[Task description]
Answer these from the anti-rootkit text below:
(a) What does the SSDT store?
(b) When no hooks are active on a system, what handles all system services?
(c) What can incorrectly removing legitimate entries lead to?

What specific issues or problems are you having that requires investigating for a rootkit?

GMER is a stand-alone tool that will help investigate for the presence of rootkits. It will not actually tell you if you are infected or not unless you know what you're looking for. If you're unsure how to use a particular Anti-rootkit (ARK) tool or interpret the log it generates, then you probably should not be using it. Some ARK tools are intended for advanced users or to be used under the guidance of an expert who can interpret the log results and investigate it for malicious entries before taking any removal action. Incorrectly removing legitimate entries could lead to disastrous problems with your operating system.

Why? Not all hidden components detected by anti-rootkit (ARK) scanners and security tools are malicious. It is normal for a Firewall, some anti-virus and anti-malware software (ProcessGuard, Prevx), CD Emulators sandboxes, virtual machines and Host based Intrusion Prevention Systems (HIPS) to exhibit rootkit-like behavior or hook into the OS kernal/SSDT (System Service Descriptor Table) in order to protect your system. SSDT is a table that stores addresses of functions that are used by Windows. Whenever a function is called, Windows looks in this table to find the address for it. Both legitimate programs and rootkits can hook into and alter this table.

API Kernel hooks are not always bad since some system monitoring software and security tools use them as well. If no hooks are active on a system it means that all system services are handled by ntoskrnl.exe which is a base component of Windows operating systems and the process used in the boot-up cycle of a computer. ARK scanners do not differentiate between what is good and what is bad...they only report what is found. Therefore, even on a clean system some hidden essential components may be detected when performing a scan to check for the presence of rootkits. As such, you should not be alarmed if you see any hidden entries created by legitimate programs after performing a scan.

In most cases further investigation is required after the initial ARK scan by someone trained in rootkit detection or with advanced knowledge of the operating system. Report logs need to be analyzed and detected components identified in order to determined if they are benign, system critical or malevolent before attempted removal. Using an ARK scanner without knowing how to tell the difference between legitimate and malicious entries can be dangerous if a critical component is incorrectly removed.

[The data]
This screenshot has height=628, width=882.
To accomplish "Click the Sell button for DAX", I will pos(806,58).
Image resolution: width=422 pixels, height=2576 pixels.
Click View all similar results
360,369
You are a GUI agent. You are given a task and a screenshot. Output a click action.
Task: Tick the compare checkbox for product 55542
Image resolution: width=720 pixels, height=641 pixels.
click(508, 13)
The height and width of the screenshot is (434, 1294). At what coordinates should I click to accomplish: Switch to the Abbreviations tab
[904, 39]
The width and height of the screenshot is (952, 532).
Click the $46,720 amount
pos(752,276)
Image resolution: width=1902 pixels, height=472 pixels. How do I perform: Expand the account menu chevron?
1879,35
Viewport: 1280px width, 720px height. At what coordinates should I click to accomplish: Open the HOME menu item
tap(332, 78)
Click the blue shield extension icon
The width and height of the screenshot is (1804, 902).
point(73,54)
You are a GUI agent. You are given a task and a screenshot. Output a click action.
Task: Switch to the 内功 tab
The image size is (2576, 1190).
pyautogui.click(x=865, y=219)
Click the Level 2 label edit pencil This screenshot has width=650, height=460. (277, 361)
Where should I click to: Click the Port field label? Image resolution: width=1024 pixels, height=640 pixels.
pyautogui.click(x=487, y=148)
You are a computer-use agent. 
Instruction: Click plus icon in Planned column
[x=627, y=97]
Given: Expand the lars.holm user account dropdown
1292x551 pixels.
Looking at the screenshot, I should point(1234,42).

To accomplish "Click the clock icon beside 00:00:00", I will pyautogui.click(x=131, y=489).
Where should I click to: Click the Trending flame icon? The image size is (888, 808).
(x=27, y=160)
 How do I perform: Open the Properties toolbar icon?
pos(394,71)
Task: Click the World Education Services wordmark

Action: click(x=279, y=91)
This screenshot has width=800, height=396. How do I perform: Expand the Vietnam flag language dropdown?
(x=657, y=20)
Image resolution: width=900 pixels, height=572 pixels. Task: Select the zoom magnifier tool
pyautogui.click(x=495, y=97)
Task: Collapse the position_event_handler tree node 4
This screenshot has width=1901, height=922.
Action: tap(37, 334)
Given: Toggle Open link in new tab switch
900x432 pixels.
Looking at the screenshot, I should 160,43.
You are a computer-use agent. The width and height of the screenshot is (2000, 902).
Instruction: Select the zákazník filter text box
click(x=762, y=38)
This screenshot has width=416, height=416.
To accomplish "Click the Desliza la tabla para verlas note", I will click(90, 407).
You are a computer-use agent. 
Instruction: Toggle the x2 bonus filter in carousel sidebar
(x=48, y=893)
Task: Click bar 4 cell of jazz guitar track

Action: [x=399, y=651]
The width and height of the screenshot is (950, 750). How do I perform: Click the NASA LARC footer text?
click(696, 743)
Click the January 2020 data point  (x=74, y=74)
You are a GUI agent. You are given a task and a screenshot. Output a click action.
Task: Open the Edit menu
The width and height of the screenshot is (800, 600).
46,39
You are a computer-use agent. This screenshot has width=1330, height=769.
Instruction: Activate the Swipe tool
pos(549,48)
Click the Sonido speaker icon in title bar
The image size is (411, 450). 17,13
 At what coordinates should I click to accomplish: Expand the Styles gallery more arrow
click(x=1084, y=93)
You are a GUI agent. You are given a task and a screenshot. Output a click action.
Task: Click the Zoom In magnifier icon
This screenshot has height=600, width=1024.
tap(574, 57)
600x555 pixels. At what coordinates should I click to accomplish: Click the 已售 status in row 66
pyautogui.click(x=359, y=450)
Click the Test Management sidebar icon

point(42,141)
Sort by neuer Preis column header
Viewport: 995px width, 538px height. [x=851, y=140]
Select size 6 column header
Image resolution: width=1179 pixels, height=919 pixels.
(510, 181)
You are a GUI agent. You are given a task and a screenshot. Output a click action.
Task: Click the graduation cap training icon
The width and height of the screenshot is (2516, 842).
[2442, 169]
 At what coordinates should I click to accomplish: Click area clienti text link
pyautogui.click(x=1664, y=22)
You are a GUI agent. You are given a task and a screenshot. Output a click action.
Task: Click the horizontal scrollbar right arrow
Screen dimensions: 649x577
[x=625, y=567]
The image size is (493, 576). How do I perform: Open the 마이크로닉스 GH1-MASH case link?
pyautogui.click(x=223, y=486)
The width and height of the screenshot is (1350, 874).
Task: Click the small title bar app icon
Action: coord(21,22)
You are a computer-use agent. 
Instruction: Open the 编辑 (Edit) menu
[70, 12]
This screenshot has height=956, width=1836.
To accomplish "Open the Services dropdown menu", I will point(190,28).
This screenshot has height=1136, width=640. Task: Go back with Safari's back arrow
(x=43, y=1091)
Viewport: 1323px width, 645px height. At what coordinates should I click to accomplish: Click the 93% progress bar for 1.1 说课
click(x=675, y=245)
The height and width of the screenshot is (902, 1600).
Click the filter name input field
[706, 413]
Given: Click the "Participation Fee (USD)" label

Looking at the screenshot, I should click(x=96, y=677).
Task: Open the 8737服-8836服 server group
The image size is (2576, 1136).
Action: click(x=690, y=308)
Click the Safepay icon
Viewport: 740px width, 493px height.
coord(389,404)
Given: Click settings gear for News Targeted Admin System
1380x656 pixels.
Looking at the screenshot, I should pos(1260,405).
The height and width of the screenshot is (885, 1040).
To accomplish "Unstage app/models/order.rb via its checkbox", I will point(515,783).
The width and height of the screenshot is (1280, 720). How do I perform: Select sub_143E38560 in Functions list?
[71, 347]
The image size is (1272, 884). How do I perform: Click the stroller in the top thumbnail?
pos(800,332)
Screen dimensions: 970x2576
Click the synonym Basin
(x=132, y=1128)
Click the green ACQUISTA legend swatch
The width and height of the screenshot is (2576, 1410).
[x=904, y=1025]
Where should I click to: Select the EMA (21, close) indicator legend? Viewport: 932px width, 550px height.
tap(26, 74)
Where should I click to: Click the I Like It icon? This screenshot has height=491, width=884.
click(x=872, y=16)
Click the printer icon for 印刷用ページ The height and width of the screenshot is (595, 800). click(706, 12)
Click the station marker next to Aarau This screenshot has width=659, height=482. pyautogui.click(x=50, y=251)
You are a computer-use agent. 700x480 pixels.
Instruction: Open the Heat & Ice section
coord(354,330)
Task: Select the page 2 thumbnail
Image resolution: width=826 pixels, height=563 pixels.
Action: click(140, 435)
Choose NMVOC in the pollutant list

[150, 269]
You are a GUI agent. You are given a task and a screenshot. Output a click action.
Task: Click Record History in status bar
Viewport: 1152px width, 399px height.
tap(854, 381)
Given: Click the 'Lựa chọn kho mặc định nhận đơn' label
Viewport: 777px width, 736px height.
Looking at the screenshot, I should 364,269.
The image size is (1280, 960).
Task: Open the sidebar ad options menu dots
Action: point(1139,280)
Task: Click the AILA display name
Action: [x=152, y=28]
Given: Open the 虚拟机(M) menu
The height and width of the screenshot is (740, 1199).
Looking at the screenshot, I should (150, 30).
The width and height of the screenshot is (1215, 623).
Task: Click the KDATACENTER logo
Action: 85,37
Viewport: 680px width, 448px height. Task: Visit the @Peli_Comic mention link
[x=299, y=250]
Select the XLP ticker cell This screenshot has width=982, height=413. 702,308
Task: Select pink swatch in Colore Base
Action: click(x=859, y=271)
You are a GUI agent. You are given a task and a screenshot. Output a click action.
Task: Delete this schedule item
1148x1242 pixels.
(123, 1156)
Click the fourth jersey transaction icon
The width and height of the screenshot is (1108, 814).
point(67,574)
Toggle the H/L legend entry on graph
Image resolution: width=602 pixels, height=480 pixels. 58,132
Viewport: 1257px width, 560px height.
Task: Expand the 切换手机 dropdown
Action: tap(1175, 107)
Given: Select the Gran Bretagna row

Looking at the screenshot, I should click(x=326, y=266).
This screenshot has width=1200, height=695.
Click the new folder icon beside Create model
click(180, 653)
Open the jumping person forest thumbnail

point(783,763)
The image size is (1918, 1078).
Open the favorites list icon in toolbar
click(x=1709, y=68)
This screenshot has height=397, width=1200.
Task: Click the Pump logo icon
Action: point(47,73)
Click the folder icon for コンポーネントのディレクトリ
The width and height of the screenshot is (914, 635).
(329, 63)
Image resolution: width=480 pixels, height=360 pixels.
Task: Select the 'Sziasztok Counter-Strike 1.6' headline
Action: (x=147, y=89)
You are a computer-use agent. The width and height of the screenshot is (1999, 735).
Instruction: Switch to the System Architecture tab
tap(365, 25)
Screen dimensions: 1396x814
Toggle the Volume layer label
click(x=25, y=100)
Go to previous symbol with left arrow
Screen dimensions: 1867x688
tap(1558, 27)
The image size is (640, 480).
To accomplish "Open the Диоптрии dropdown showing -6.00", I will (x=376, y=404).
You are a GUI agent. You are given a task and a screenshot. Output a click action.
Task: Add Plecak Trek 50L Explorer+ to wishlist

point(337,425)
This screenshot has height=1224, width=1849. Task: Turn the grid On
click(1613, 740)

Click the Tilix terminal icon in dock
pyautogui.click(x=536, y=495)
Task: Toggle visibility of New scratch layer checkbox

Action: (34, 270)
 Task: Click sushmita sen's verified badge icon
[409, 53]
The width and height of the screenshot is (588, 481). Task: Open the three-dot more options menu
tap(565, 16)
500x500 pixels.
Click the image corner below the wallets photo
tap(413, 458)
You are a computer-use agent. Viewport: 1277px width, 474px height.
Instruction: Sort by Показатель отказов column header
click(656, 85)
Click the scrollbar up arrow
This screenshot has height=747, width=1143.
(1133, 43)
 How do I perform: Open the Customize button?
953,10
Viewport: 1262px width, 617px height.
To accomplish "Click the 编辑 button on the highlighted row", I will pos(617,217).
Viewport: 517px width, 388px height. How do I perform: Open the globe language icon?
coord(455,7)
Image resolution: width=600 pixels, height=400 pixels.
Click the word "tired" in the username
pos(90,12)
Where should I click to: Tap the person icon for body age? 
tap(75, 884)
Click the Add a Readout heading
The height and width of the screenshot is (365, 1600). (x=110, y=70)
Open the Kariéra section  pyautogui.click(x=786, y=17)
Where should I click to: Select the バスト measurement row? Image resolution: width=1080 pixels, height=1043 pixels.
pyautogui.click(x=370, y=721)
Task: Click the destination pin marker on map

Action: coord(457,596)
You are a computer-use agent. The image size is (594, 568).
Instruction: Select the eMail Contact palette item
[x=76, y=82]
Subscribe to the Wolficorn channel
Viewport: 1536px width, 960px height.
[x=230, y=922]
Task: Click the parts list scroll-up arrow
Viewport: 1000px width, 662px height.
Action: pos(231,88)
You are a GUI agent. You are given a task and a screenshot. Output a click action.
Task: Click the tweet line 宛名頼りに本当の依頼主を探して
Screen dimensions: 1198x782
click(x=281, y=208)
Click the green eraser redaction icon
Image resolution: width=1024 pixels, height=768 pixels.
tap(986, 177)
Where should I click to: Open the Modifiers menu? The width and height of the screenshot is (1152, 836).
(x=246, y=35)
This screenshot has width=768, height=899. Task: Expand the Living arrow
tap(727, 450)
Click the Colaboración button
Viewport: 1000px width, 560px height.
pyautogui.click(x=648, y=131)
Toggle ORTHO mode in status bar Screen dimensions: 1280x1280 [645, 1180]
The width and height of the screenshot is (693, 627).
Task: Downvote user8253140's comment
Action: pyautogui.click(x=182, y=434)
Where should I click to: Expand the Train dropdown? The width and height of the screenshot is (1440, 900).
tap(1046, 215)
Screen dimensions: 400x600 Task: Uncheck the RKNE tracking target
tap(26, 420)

[Result for this task]
(a) Addresses of functions that are used by Windows.
(b) ntoskrnl.exe.
(c) Disastrous problems with the operating system.